Instruction 1: Decide whether each statement below agrees with the forum thread that follows. Answer yes or no for each, and quote the deciding words of the thread exactly. (a) The condenser tool produced a 6MB dump file from an 80GB database. (b) The phil_columns package is used to write schema migrations. (c) Scripted seed data is described as expensive to host.

***** Extract provided *****

Prod data keeps growing, which will make preview DB creation slower over time, unless you trim some data as well as anonimize. Maintaining a data set that is similar to production will keep you sharp about production data usage patterns.

On the flip side, prod imitation gives you better testing ground for schema and data migrations.

cblavier · August 22, 2022, 1:52pm

That’s why I’m looking for data subsetters that would be able to trim production data.

I’m already getting some interesting results with condenser which was able to create a 6MB dump file from my 80GB database

mayel · August 22, 2022, 8:27pm

Here’s another approach you may want to consider: writing fake data functions (which I also use in tests anyway) which are simple wrappers around functions in contexts, eg:

  def fake_user!(opts) do
    custom_username = opts[:username]
    attrs = opts
    |> Map.put_new_lazy(:email,    &Faker.Internet.email/0)
    |> Map.put_new_lazy(:username, &Faker.Internet.user_name/0)

    with {:ok, user} <- Users.create(attrs) do
      user
    else
      {:error, %Ecto.Changeset{}} when is_binary(custom_username) ->
        Users.by_username!(custom_username)
    end
  end

And then I use phil_columns | Hex to write data migrations calling those functions.

kanishka · August 23, 2022, 12:31am

It would be interesting if you can keep randomized subset.

cblavier · August 23, 2022, 8:29am

PhilColumns

kenny-evitt · August 28, 2022, 7:11pm

There’s a few reasons why I like scripting explicit test seed data for your use case (and similar ones):

It’s minimal, so therefore both financially cheap to host (e.g. in a minimal/small sized DB server/instance), and quick to seed.
The seed data can be as friendly as you want. You can give your test objects meaningful, and distinguishable, names. You can create example objects for specific scenarios, e.g. for common issues. You can create example objects for specific bugs, or features, or for testing ‘plumbing’ changes.
Because you’re relying on this seed data, there are obvious points during development and maintenance where it makes sense to add or update (or even delete) seed data, and this is much easier in these kinds of scripts (that you wrote yourself) than a ‘DB backup’ script (IME).

I’ve often run into the problem of not having good test/seed/example data when fixing bugs, adding features, etc… If that data wasn’t already in some purged/anonymized seed data – and findable (or knowable) in it – then I’d either have to do without, manually mangle some to fit my needs (and then lose all of my changes when/if I reseeded my (local) dev/test DBs), or write seed scripts anyways.

***** Records for the exercise *****

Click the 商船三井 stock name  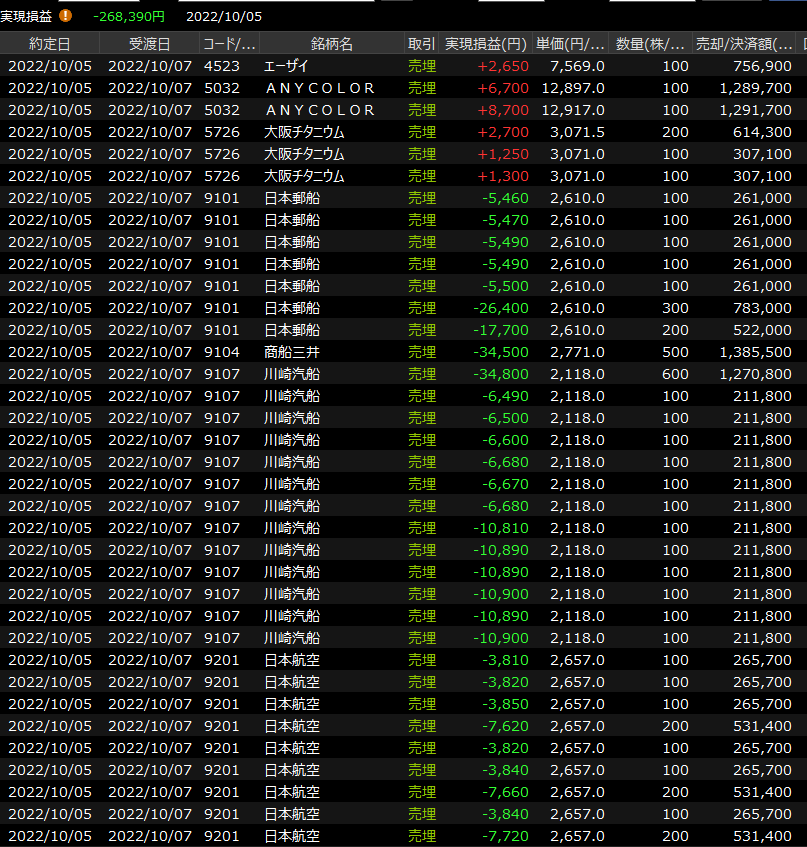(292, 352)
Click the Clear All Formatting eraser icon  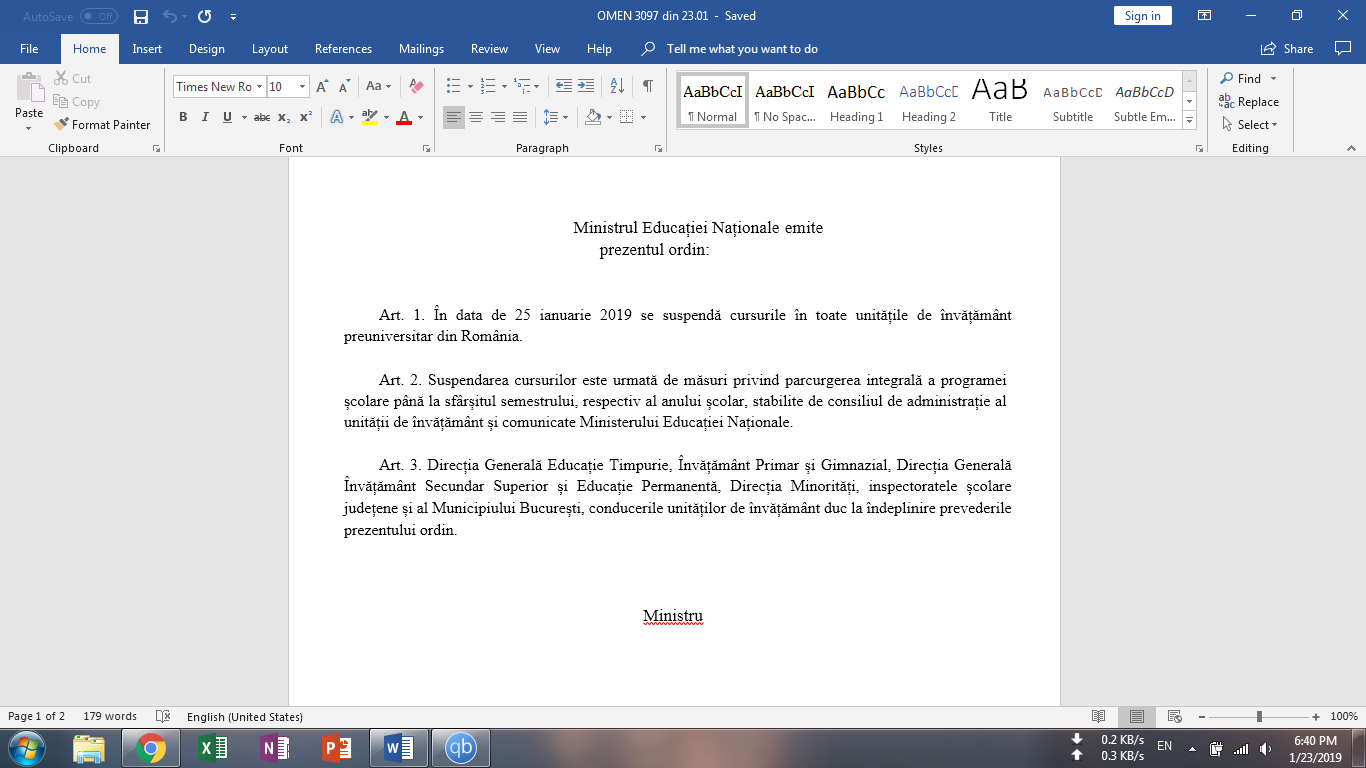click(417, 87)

*****
***** Records for the exercise *****

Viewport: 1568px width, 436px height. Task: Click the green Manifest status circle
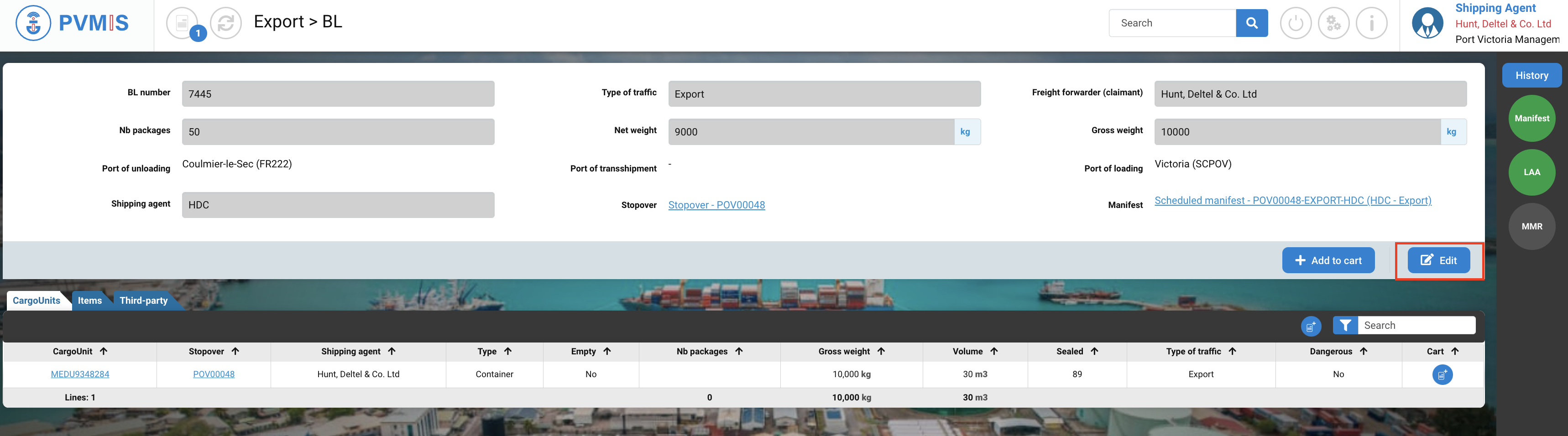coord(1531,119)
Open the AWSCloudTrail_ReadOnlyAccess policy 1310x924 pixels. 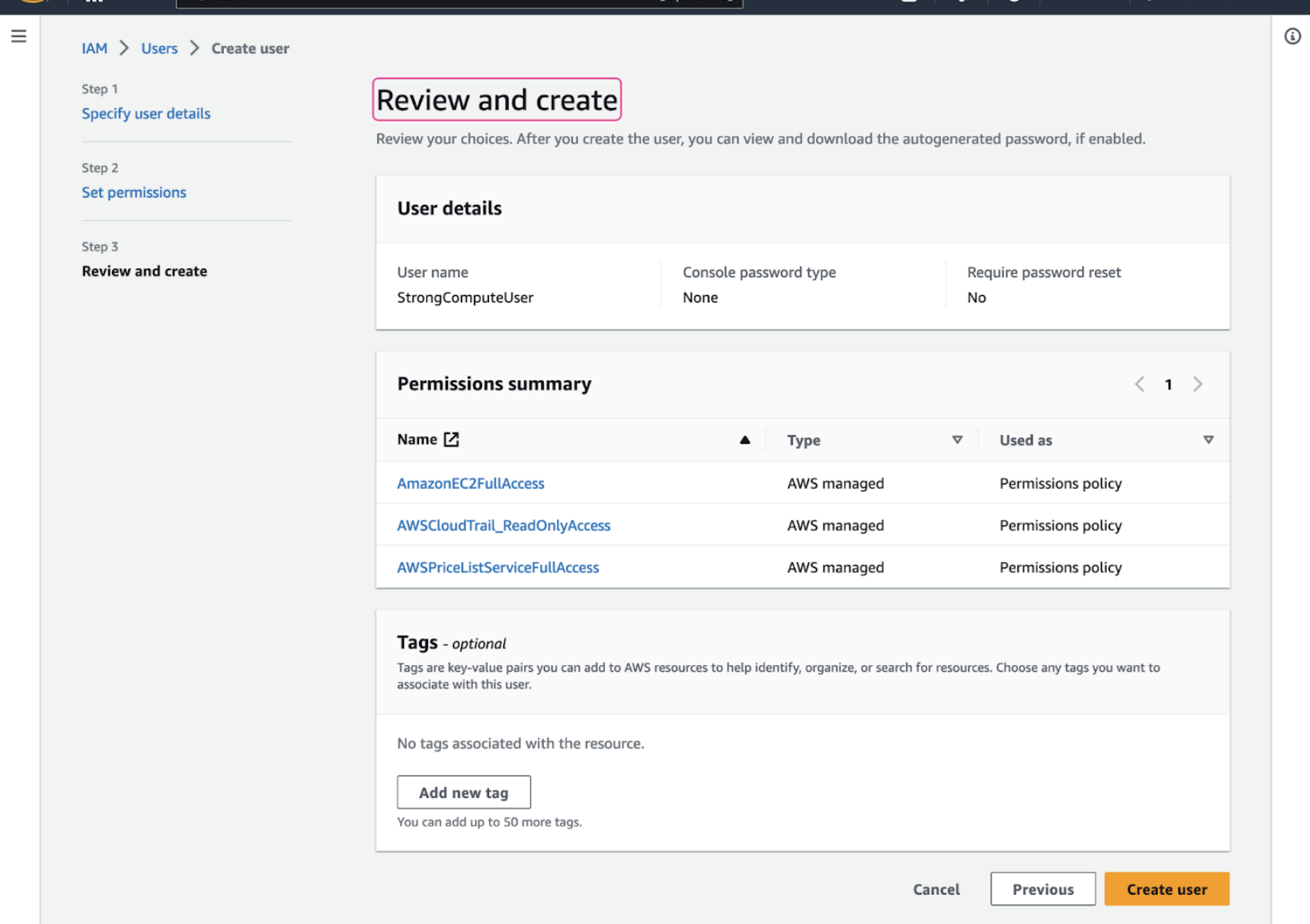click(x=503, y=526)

*****
***** Records for the exercise *****

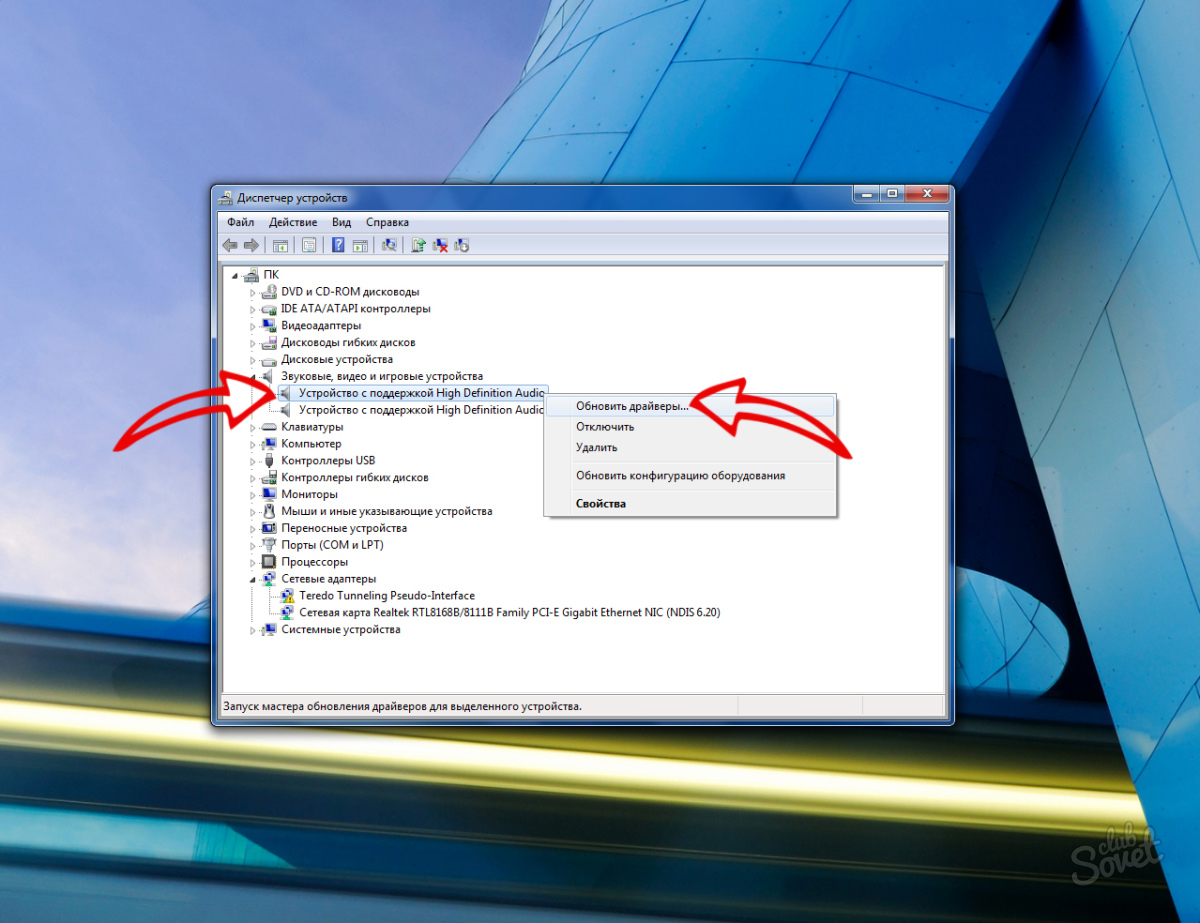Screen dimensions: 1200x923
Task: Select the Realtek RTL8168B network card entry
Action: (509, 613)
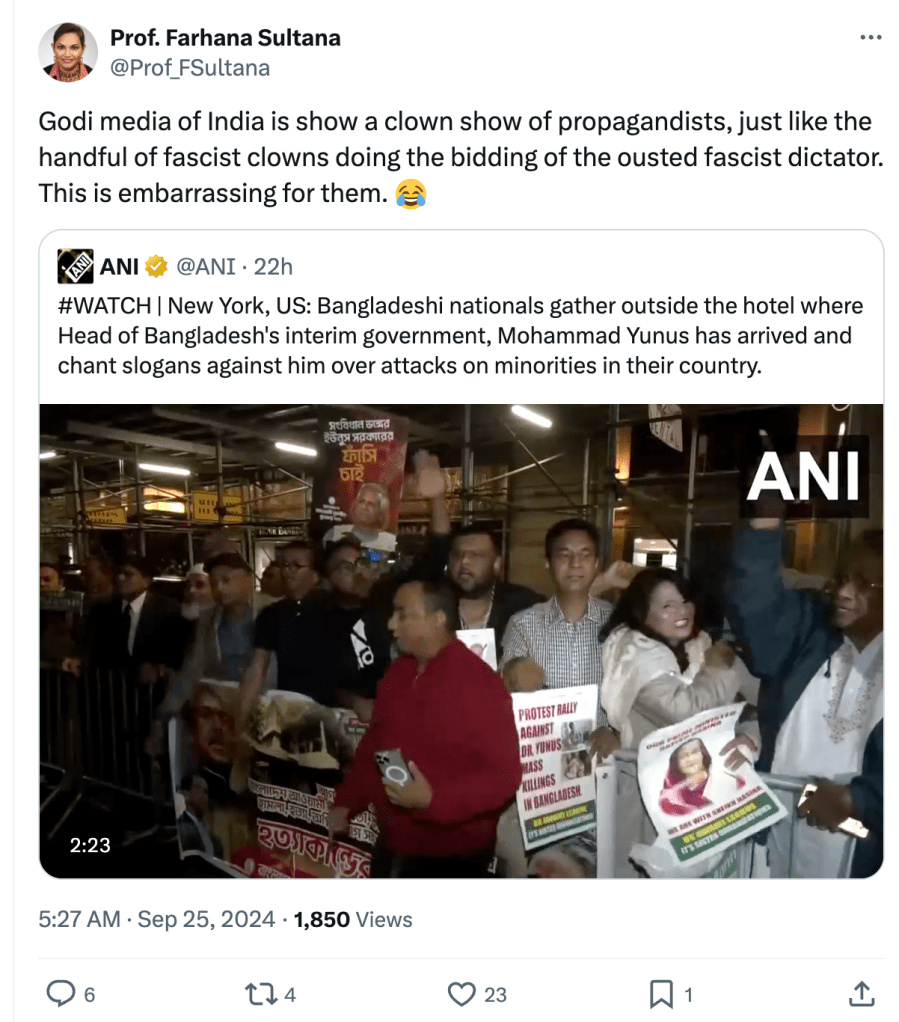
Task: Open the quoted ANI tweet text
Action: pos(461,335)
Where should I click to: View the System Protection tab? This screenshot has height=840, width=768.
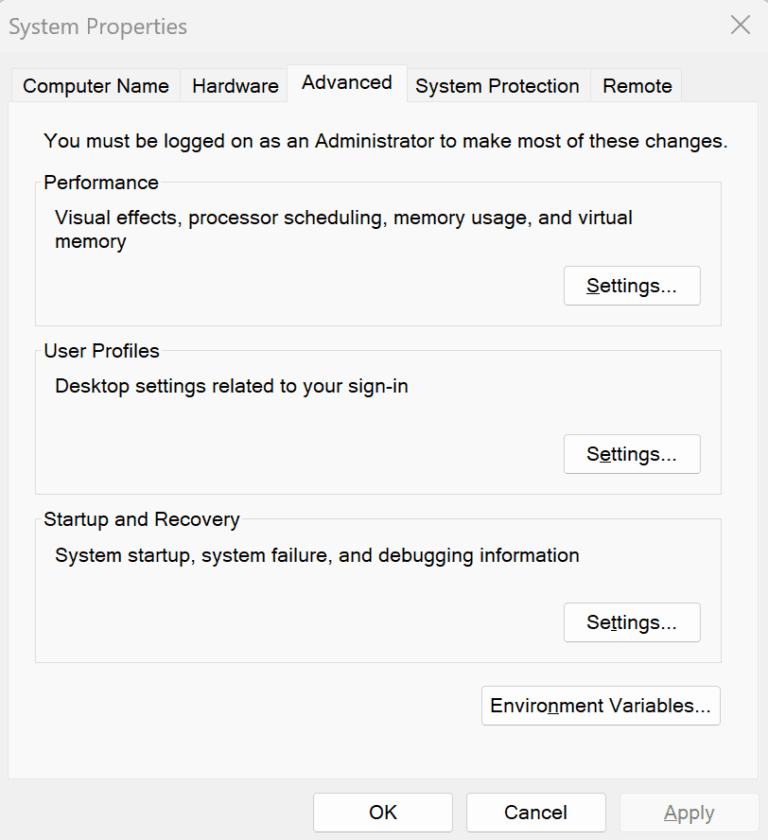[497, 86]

*****

Instruction 2: List every line of the records that contains the word "Task". Case counts.

Output 1:
(a) Yes: "condenser which was able to create a 6MB dump file from my 80GB database"
(b) No: "I use phil_columns | Hex to write data migrations calling those functions"
(c) No: "both financially cheap to host"

Output 2:
Viewport: 1568px width, 436px height. Task: Click the green Manifest status circle
Task: Select the Realtek RTL8168B network card entry
Task: Open the quoted ANI tweet text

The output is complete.